Screenshot grounding data:
■ ■ ■
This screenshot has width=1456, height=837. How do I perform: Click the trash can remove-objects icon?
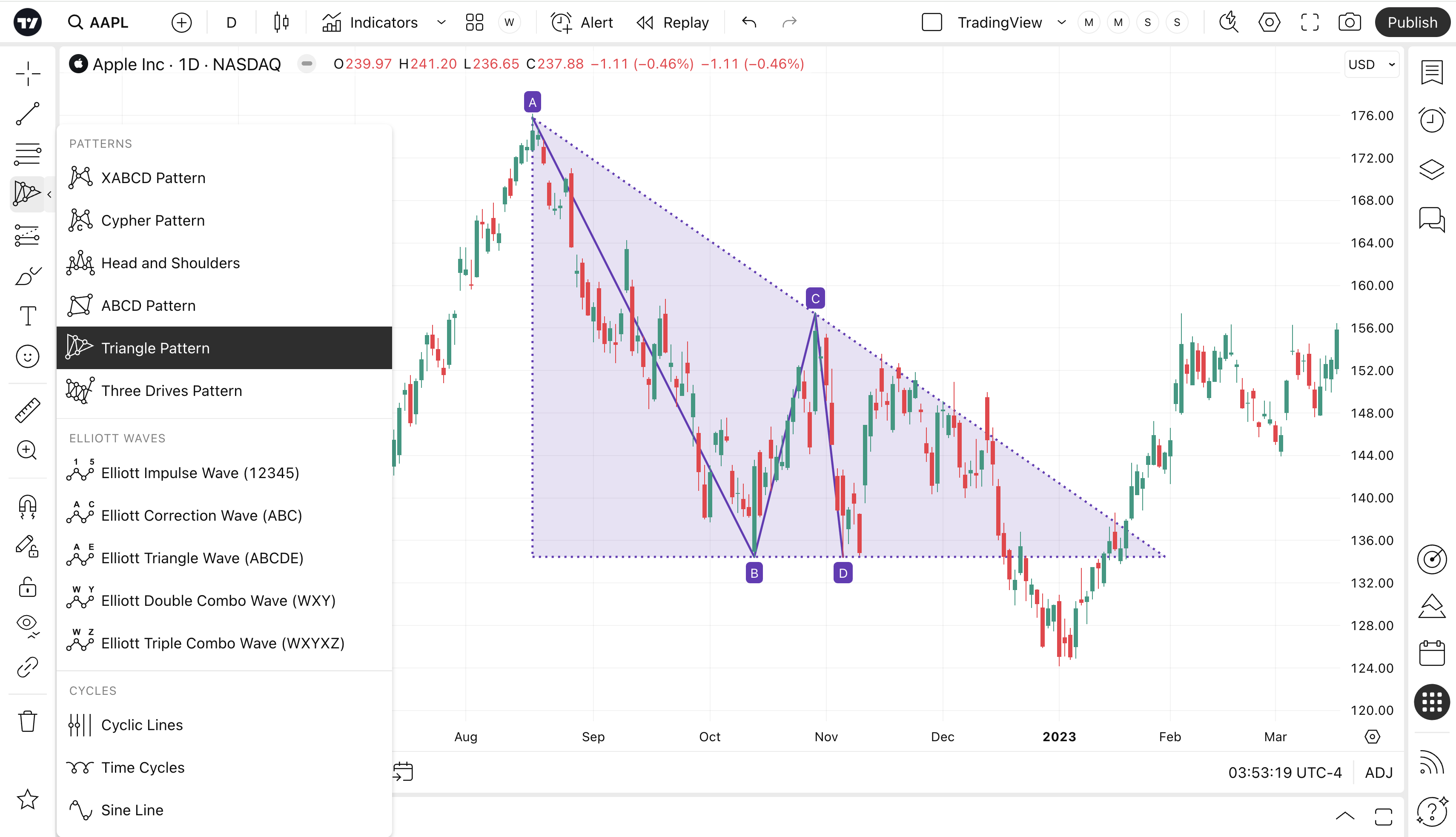[x=28, y=721]

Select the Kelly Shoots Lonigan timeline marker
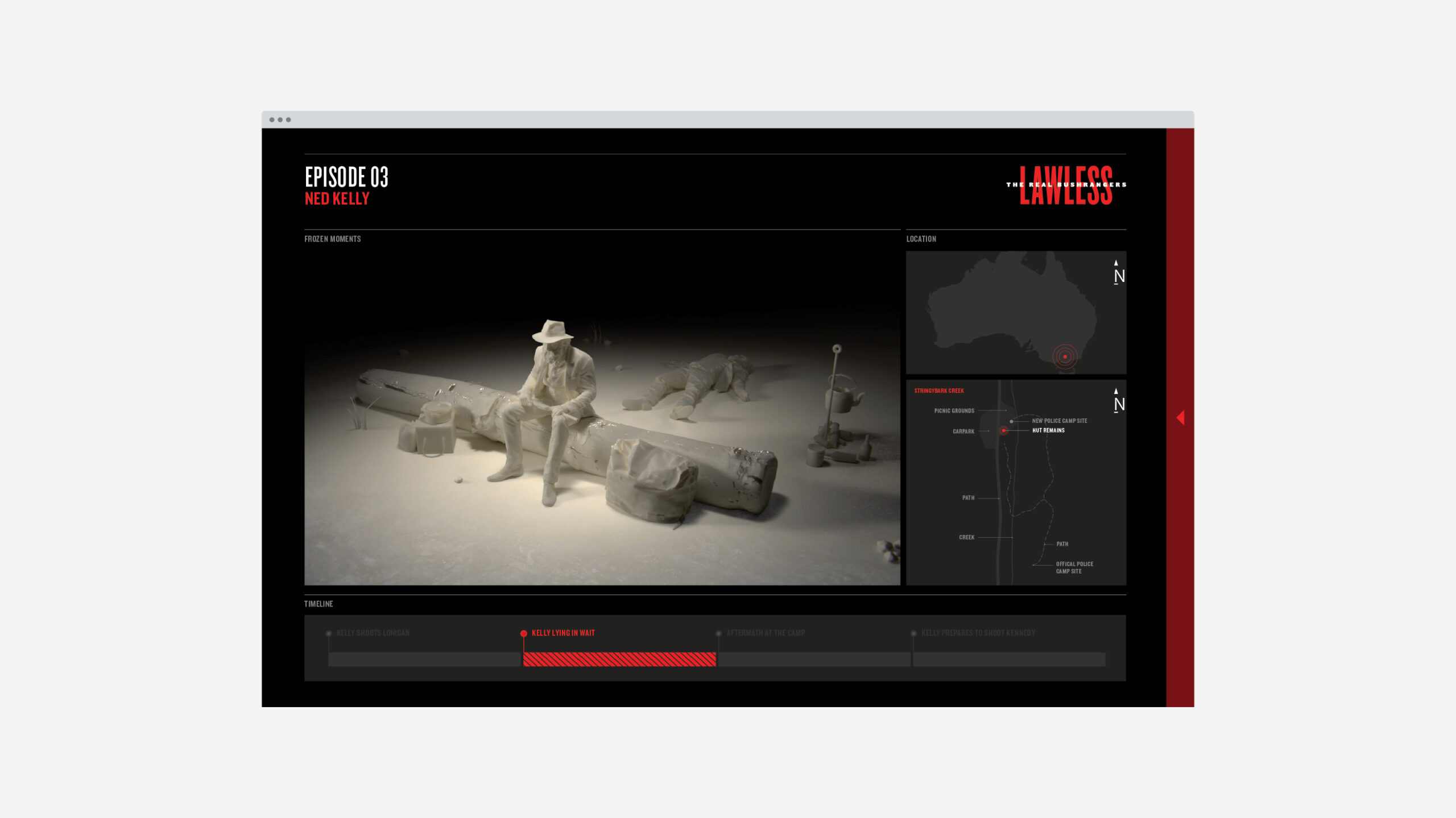329,633
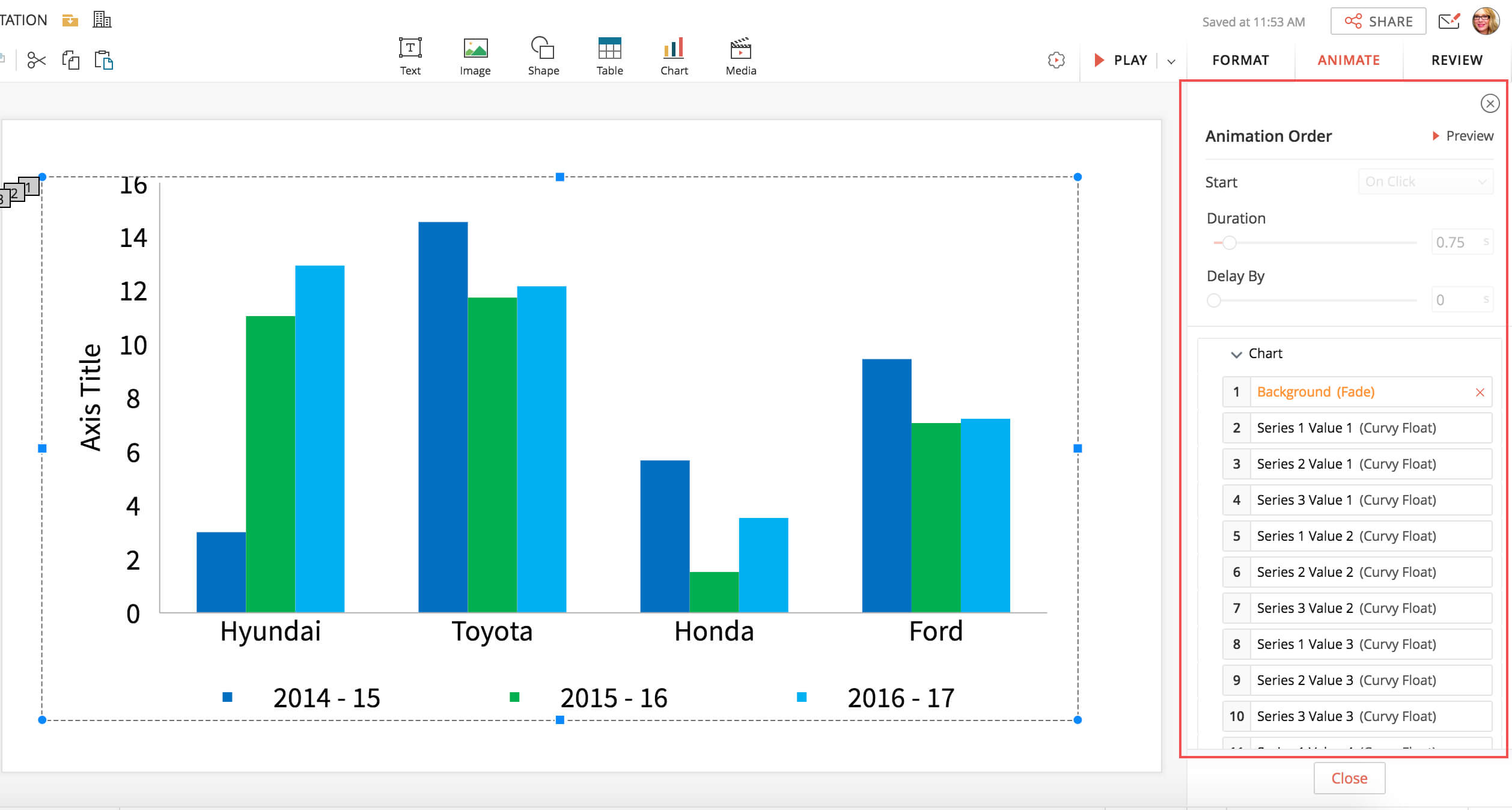
Task: Remove the Background (Fade) animation
Action: [x=1480, y=392]
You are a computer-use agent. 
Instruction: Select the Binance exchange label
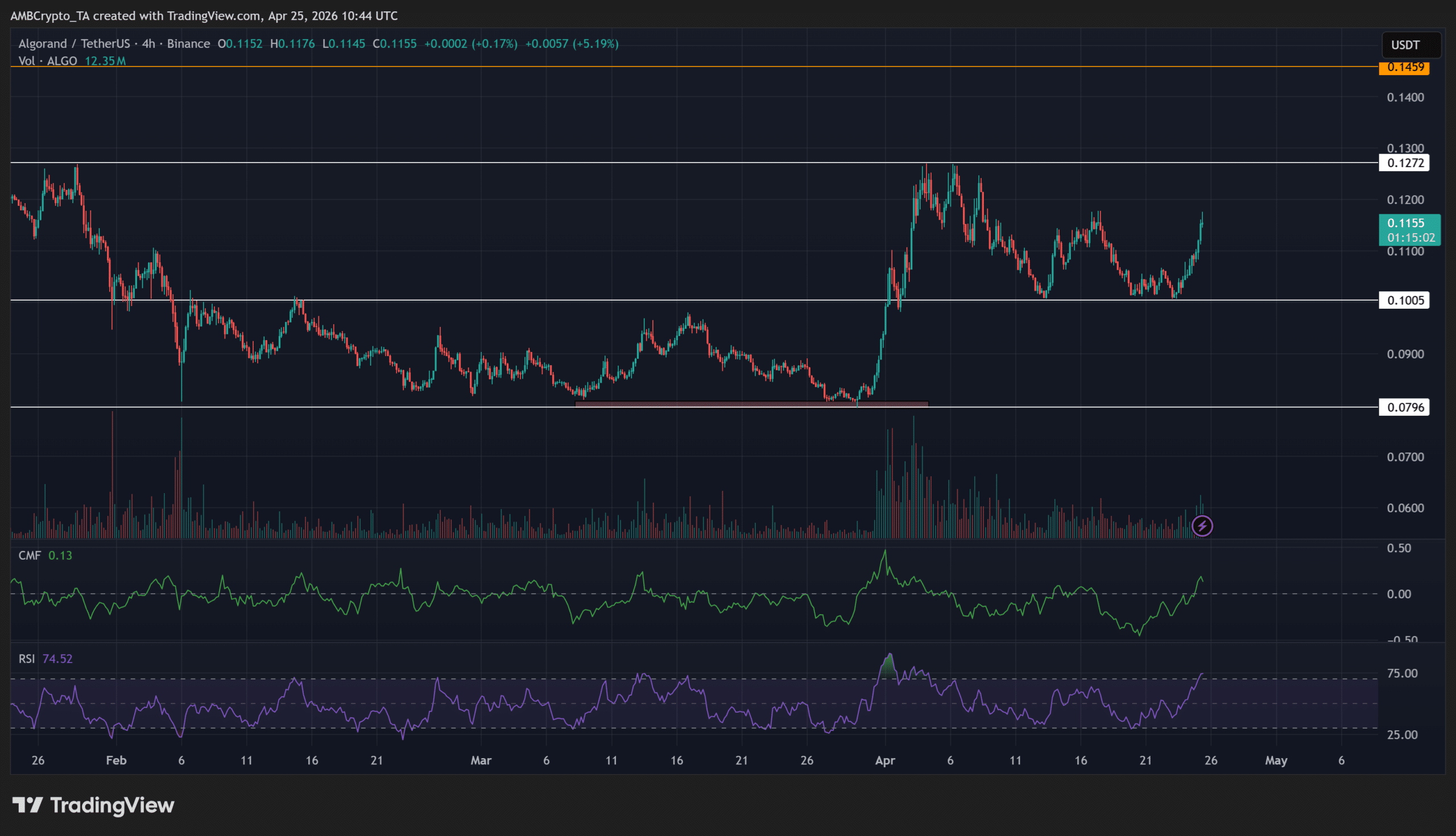click(189, 43)
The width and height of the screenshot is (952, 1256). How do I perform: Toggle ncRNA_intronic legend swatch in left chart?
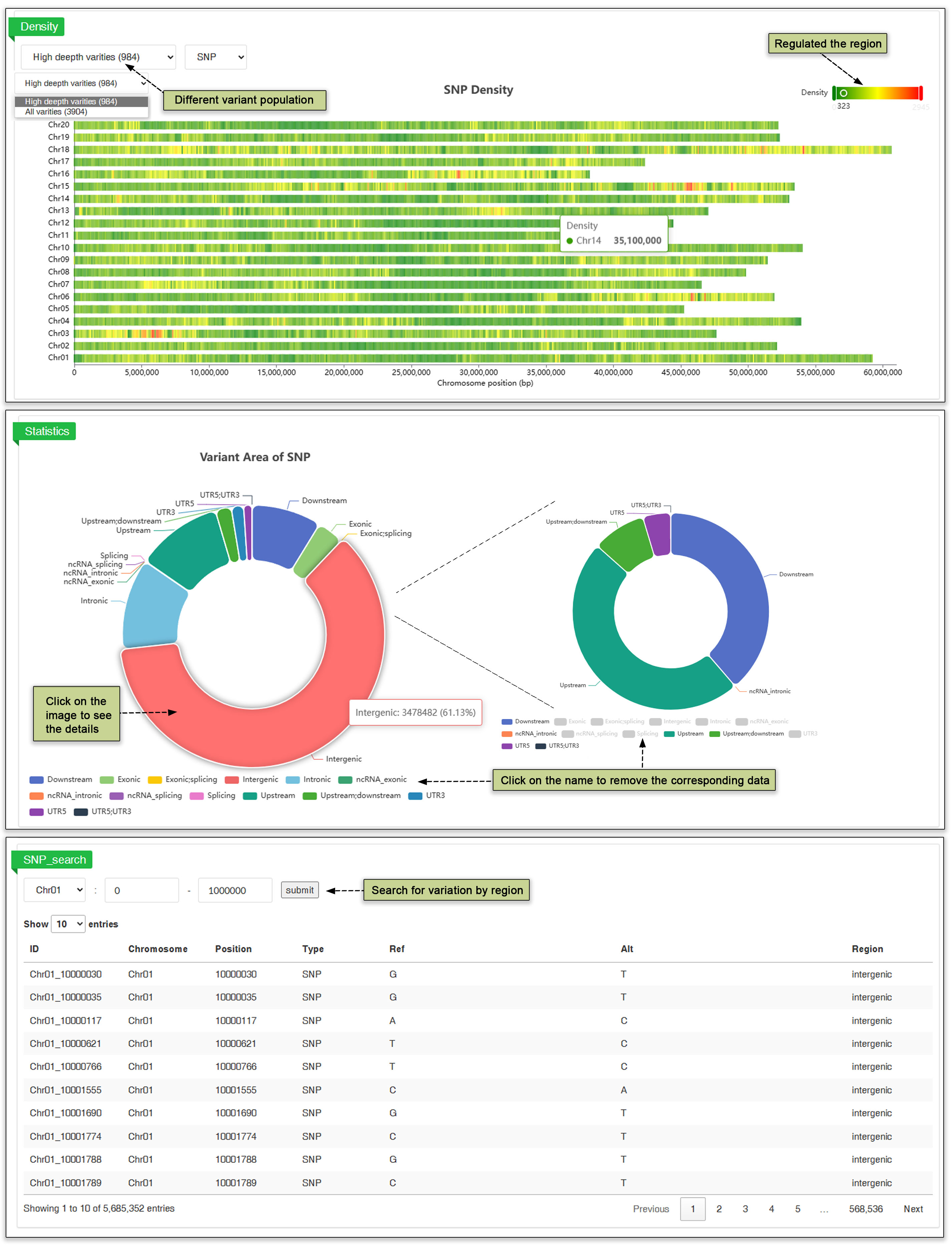click(x=36, y=795)
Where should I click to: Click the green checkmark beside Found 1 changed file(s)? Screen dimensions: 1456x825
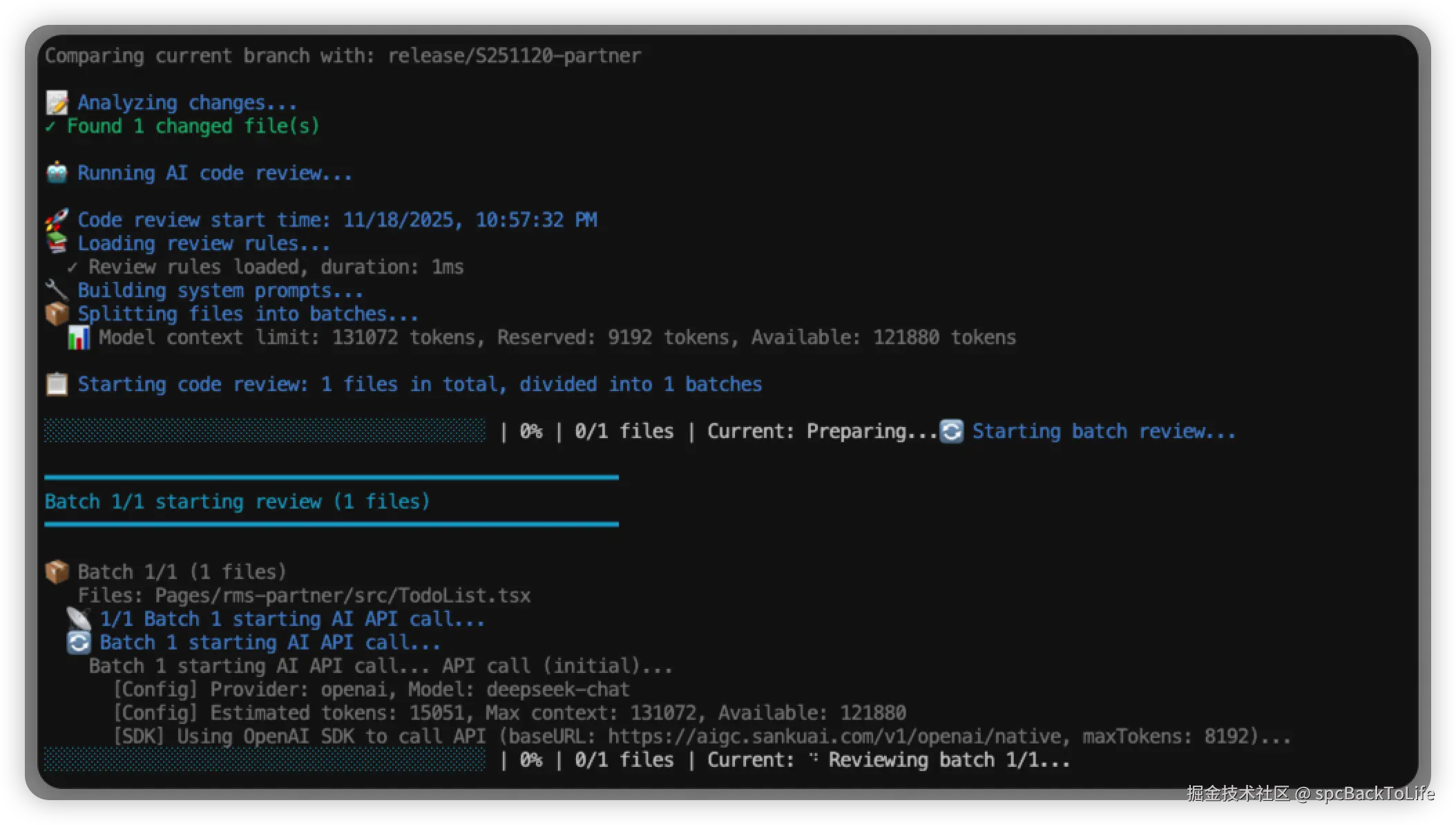click(50, 126)
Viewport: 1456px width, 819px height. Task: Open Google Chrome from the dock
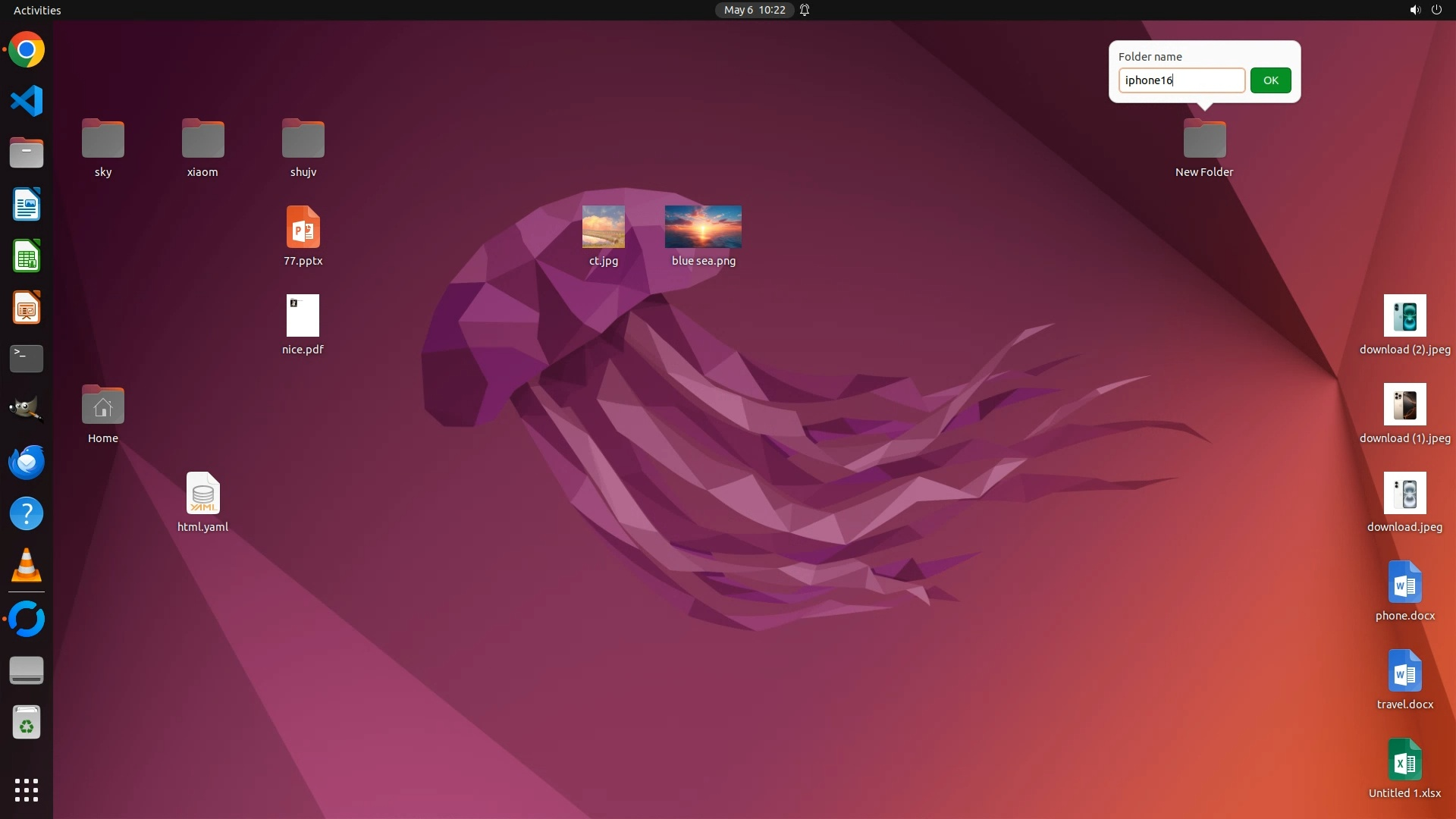pyautogui.click(x=27, y=50)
■ ■ ■
PROBLEM REQUIREMENTS:
An exact copy of all the records, free of pictures, is the expected answer.

REPLY TO THE TASK:
This screenshot has width=1456, height=837. How do I perform: Click the trash can remove-objects icon?
[x=28, y=721]

Select the Kelly Shoots Lonigan timeline marker
329,633
Task: Remove the Background (Fade) animation
Action: [x=1480, y=392]
You are a computer-use agent. 
Instruction: Select the Binance exchange label
click(189, 43)
The width and height of the screenshot is (952, 1256). How do I perform: Toggle ncRNA_intronic legend swatch in left chart?
click(x=36, y=795)
Where should I click to: Click the green checkmark beside Found 1 changed file(s)? Screen dimensions: 1456x825
click(50, 126)
Viewport: 1456px width, 819px height. Task: Open Google Chrome from the dock
pyautogui.click(x=27, y=50)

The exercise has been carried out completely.